Literature Review & Research Method

My fourth semester has just begun, and I have just finished reading all the literature that I downloaded or borrowed from the library over the past year. I believe I have just enough to make a case for my research proposal, however I'd like to collect more to make a more convincing case.

The last piece of literature ended up being one of the most rewarding as it was a dissertation done by a former student from the same department. She was interested in the same population, although not necessarily the same sample. I haven't even decided who to select for my study yet. She was also interested in one major variable. The biggest difference was in another major variable, as she was interested in teacher knowledge and I am interested in intercultural communication competence of teachers.

In total, I have read nearly 30 pieces of literature, most of them being peer-reviewed scholarly articles. Of the research-based pieces, an overwhelming majority were qualitative. There were a few quantitative studies, and they investigated the accuracy of measurement tools for various aspects of intercultural communication competence.

As I read through them, I created a document that comprised of summative notes for each study. I also created a color code which I applied to each article after reading. Green indicated that the study directly relates to my research interest. Yellow indicated that the study indirectly relates to my research. This means that certain parts of the study are useful, but the study as a whole is not. And red indicated that I found no value in the study. Fortunately for me, only a few articles were coded in red. In terms of quantity, yellow had a slight edge over green.

All of these articles only relate to my topic of interest. I haven't included literature relating to my research methods. The studies I read are helping to inform my decision of which method to implement.

I am most certainly going to investigate qualitatively, but I'm not certain to what extent the study will be qualitative. This means I am considering a mixed-method approach. A course on this approach will be offered next year, thus will better inform my decision. If I do use quantitative methods, they will definitely be descriptive and perhaps investigating a correlation between teaching successfully in another country and intercultural communication competence. I'm taking a statistics course in correlation & regression this semester that will provide me the tools and guidance if I choose to investigate this connection.

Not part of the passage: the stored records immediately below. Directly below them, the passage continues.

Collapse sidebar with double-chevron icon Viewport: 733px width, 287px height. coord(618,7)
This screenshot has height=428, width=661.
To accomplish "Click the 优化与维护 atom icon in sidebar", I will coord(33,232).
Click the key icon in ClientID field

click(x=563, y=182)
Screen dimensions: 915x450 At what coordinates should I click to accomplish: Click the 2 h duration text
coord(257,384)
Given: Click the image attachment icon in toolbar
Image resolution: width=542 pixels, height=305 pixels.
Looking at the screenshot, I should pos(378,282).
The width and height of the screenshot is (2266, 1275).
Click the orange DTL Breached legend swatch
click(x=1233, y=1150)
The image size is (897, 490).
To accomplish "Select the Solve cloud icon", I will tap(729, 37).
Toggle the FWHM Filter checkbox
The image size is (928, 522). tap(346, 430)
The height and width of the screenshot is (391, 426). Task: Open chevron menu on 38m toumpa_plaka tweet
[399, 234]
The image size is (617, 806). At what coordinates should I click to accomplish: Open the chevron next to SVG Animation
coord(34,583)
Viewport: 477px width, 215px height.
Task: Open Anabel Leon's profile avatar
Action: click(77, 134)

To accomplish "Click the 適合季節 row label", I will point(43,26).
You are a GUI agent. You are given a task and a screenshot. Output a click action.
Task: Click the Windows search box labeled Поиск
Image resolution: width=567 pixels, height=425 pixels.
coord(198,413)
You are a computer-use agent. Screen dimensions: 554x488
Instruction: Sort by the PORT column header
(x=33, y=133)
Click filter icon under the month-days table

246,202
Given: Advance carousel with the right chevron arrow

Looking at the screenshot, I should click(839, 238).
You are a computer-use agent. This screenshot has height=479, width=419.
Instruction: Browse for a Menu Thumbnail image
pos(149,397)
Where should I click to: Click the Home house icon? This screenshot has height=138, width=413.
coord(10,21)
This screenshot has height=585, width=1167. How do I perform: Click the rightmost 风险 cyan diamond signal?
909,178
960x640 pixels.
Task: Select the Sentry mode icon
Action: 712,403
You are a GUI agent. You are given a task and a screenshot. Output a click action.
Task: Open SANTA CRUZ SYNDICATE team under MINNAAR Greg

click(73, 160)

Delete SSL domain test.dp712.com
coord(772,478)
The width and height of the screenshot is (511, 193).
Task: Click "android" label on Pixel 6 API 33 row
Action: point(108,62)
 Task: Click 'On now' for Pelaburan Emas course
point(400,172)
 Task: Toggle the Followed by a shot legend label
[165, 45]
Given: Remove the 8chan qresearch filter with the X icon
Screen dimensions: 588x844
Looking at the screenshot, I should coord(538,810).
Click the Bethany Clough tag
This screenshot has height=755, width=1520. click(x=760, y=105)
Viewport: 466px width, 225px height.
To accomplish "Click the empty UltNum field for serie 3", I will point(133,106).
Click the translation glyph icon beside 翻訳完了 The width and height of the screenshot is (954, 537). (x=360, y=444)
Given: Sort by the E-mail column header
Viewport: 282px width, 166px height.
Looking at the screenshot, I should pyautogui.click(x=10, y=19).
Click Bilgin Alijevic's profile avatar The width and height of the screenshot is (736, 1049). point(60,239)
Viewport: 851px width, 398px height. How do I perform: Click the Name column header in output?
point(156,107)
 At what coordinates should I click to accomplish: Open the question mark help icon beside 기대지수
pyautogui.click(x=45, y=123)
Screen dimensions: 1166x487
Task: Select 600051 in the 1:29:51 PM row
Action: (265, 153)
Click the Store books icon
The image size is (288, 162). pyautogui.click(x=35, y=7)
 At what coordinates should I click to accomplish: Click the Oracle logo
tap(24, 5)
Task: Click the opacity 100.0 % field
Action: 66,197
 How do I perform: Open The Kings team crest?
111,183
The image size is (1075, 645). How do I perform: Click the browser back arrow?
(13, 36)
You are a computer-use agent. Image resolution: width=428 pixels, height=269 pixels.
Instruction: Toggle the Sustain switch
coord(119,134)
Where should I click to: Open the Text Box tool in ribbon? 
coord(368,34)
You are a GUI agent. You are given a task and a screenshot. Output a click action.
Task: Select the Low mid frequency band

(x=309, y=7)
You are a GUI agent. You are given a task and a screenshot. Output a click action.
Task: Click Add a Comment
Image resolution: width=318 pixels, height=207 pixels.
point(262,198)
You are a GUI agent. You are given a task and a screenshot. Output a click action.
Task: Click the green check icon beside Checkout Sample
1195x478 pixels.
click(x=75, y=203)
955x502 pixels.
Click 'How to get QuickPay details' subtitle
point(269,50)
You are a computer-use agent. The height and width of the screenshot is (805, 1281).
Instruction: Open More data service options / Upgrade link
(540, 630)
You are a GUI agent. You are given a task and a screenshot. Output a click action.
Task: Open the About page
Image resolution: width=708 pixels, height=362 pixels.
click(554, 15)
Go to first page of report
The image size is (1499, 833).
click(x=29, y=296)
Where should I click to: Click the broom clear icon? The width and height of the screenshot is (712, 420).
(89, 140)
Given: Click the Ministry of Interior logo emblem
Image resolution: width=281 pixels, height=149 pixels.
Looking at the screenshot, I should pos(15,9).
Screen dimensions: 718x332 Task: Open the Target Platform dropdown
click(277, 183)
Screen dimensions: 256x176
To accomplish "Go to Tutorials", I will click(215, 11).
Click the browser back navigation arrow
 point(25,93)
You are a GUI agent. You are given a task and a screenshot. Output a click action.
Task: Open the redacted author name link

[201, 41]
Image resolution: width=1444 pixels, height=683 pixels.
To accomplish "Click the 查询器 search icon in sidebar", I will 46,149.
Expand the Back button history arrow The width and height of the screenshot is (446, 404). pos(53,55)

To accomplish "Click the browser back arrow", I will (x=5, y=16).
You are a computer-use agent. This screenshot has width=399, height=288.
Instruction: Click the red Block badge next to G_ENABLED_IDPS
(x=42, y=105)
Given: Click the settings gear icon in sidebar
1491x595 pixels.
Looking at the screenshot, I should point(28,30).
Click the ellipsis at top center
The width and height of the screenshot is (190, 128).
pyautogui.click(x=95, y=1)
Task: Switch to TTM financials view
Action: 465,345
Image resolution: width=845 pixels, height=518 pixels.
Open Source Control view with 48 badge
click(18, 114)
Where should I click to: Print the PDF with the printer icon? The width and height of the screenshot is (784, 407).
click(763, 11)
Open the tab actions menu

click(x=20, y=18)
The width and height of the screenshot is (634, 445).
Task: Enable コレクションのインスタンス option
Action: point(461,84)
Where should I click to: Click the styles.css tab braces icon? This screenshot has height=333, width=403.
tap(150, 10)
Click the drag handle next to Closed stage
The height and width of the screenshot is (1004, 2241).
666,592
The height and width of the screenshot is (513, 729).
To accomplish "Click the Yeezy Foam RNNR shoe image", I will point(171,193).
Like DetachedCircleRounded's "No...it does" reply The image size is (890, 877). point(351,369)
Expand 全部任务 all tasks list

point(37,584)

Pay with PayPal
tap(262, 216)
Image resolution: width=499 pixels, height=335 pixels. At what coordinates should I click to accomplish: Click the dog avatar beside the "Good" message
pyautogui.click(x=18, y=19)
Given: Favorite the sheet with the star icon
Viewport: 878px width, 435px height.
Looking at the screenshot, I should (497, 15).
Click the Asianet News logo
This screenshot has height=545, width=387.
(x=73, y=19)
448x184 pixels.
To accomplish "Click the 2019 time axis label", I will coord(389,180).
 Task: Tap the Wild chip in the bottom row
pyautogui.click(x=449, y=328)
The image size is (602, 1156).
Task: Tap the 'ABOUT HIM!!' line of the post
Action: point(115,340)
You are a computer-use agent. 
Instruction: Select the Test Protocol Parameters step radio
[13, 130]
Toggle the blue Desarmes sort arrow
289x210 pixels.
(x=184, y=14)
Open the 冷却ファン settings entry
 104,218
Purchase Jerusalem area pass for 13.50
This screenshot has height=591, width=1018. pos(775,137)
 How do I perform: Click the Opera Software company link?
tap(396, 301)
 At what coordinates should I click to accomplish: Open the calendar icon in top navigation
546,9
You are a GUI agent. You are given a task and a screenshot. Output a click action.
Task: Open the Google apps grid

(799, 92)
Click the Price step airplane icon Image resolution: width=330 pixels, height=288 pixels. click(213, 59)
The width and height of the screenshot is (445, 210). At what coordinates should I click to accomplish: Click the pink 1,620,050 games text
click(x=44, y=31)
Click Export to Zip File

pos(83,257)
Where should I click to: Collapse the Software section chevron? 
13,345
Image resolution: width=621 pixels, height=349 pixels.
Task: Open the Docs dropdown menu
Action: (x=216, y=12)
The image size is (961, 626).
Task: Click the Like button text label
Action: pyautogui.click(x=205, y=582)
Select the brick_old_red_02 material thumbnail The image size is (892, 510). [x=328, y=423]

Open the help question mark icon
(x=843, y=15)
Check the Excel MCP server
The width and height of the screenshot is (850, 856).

Just yesterday, I learned about the two major purposes of regression analysis: prediction and explanation. I could frame my research in either way, the former being the easier. If my purpose were to be prediction, then I "success teaching abroad" would be my criterion and one or more of the measurement tools for different aspect of intercultural communication competence would be my predictor. I could also switch around, making intercultural competence the criterion and variables in teaching success abroad as my predictors. If my purpose were to be explanation, then one possible research question would be: "Why do (experienced) EFL teachers vary in (one aspect of) intercultural competence?" with similar research questions varying in the description of the EFL teacher and the aspect of intercultural competence.

I expect that this semester will help me gain the confidence to implement quantitative methods. I also expect to collect more literature about my research interest in a class called "Cultural Curriculum." If I stumble across something illuminating in my research during the semester, I will definitely post it. If not, I will post something after the semester is done.